Saved entries
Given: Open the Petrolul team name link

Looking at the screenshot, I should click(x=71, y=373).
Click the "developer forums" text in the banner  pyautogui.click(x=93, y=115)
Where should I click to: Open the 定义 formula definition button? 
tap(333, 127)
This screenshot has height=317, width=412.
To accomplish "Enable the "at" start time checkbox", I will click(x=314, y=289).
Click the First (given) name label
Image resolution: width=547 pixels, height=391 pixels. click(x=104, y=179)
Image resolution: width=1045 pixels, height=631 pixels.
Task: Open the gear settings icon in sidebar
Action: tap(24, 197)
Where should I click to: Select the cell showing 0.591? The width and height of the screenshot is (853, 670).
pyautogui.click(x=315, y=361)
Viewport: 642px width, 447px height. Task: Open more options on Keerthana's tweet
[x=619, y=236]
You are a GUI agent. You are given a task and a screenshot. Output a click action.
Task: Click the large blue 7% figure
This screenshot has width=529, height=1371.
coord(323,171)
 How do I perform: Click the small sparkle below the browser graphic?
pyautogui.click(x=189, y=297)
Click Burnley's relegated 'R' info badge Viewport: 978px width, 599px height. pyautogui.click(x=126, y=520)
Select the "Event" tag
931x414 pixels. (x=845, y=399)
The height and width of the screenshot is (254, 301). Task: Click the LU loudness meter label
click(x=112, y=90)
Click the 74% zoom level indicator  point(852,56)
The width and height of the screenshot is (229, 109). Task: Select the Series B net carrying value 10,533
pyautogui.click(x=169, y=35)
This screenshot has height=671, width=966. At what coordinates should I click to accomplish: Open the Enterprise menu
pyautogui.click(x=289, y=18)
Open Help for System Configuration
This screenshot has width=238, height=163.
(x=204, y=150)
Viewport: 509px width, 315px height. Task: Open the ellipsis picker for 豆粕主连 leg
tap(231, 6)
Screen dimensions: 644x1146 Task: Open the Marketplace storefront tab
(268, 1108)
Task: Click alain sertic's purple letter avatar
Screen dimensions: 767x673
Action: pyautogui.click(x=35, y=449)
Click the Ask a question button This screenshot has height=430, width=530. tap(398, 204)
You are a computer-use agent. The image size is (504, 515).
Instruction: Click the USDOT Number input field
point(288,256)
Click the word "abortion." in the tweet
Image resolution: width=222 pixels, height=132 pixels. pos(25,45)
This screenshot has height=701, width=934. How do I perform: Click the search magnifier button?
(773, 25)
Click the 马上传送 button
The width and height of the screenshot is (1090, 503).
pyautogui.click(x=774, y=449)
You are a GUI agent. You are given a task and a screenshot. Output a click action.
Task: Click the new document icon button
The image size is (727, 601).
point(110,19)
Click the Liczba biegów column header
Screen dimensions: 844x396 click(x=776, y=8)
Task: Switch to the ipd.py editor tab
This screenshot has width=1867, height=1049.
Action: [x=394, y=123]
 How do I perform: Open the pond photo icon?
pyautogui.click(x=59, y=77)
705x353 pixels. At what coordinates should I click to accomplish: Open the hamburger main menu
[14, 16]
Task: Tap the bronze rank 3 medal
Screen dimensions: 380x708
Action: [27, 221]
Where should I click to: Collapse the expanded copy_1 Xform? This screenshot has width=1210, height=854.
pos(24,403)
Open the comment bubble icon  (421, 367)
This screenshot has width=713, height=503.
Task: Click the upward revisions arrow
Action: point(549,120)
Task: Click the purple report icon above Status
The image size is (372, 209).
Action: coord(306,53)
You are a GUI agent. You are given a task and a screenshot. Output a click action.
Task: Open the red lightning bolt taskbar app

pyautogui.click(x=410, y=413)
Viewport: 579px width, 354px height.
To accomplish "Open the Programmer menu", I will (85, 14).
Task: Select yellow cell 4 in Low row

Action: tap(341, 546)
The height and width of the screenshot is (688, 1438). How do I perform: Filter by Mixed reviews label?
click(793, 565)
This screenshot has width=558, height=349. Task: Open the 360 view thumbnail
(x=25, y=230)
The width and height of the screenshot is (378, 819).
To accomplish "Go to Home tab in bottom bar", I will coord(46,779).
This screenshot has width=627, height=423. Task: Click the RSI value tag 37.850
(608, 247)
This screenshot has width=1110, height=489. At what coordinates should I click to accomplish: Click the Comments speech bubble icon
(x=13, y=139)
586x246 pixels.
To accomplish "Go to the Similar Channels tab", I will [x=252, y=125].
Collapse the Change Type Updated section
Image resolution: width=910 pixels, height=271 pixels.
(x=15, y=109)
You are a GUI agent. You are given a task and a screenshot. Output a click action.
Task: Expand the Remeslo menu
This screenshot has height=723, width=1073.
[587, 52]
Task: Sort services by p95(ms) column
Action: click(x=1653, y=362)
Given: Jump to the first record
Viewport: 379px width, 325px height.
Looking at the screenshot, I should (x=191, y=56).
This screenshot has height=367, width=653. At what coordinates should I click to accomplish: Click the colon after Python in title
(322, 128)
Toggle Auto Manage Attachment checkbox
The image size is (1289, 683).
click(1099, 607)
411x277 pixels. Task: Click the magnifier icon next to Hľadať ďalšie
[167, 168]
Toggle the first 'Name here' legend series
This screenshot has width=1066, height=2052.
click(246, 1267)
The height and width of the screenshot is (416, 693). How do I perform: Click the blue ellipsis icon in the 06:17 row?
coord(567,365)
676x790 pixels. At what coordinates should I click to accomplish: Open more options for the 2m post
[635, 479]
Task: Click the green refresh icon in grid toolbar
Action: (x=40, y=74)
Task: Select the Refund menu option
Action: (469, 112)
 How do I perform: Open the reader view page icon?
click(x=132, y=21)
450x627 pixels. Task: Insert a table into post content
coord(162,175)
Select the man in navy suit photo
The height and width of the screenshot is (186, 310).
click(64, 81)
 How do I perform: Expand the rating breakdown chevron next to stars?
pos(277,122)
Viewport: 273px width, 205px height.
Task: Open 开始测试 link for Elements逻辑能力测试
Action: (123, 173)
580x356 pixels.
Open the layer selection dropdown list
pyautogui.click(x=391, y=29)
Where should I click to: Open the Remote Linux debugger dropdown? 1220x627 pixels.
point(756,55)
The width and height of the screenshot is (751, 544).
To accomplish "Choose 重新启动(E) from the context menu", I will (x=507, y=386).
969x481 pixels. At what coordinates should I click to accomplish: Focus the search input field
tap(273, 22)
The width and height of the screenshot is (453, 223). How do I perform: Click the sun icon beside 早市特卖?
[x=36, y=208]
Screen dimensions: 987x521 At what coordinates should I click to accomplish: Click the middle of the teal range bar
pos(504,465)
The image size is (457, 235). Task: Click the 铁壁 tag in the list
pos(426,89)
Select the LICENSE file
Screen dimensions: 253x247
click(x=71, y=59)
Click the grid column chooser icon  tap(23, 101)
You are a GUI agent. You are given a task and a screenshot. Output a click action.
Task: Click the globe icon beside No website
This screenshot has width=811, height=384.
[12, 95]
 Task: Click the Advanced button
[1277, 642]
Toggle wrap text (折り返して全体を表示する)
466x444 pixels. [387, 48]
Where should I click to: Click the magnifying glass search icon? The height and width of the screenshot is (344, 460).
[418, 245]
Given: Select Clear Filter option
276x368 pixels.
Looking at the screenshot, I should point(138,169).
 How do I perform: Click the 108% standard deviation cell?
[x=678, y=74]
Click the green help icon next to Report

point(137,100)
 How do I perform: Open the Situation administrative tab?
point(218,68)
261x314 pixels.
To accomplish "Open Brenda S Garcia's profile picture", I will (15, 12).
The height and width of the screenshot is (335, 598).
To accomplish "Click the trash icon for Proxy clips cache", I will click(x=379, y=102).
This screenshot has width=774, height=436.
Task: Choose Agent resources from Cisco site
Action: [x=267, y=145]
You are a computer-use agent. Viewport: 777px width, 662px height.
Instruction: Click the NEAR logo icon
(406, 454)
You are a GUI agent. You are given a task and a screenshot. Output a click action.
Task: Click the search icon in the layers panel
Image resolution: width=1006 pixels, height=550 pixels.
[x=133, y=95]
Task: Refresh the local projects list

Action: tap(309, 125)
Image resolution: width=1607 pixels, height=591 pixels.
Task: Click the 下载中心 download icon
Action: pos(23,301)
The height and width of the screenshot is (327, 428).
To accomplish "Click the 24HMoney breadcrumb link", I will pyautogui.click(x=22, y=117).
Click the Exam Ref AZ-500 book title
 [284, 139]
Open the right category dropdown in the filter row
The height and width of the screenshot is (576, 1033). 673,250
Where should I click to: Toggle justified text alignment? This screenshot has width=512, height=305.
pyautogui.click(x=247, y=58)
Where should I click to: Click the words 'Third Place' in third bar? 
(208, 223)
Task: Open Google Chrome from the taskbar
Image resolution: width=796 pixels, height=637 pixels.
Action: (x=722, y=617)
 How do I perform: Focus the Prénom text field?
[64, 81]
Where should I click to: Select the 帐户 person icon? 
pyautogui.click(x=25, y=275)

Activity:
Scan the entries above, and wherever a line holds the string "computer", copy it.

Task output:
You are a computer-use agent. The image size is (504, 515).
You are a computer-use agent. Viewport: 777px width, 662px height.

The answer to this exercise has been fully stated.